On June 16, 2008, the board of directors of Mariner Energy, Inc. (Mariner) approved a 2008
Long-Term Performance-Based Restricted Stock Program (the Program) under Mariners Stock
Incentive Plan, as amended or restated from time to time (the Plan). The Program is intended to
encourage executive officers and other senior employees to focus on furthering Mariners long-term
performance and foster participant retention and stock ownership. The performance aspect of the
Program is determined by reference to the price of Mariners common stock. The board of directors
reserved 1,316,993 shares of Mariners common stock for issuance under the Program out of unissued
shares reserved for issuance under the Plan. The shares reserved for issuance under the Program
were set at 1.5% of Mariners issued and outstanding shares of common stock as of April 30, 2008.
Grants under the Program are made pursuant to written restricted stock agreements under the Plan.

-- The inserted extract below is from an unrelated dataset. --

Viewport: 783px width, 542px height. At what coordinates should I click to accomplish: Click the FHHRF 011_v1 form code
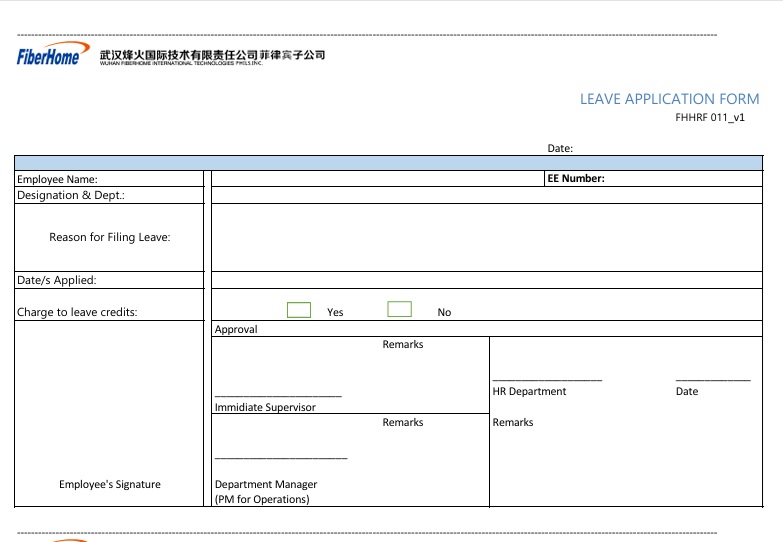[x=710, y=117]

Under the Program, restricted stock generally vests as follows: (i) 40% of the shares vest pro
rata over five years beginning on the first anniversary of the date on which the rolling 15-day
average closing price per share of Mariners common stock is $38 or more but less than $46 (40%
Qualification Event), and (ii) the remaining 60% of the shares vest pro rata over seven years
beginning on the first anniversary of the date on which the rolling 15-day average closing price
per share of Mariners common stock is $46 or more (100% Qualification Event), in each case, if
the participant then remains employed by Mariner. All unvested shares which do not become subject
to these vesting schedules before June 16, 2018 are then forfeited.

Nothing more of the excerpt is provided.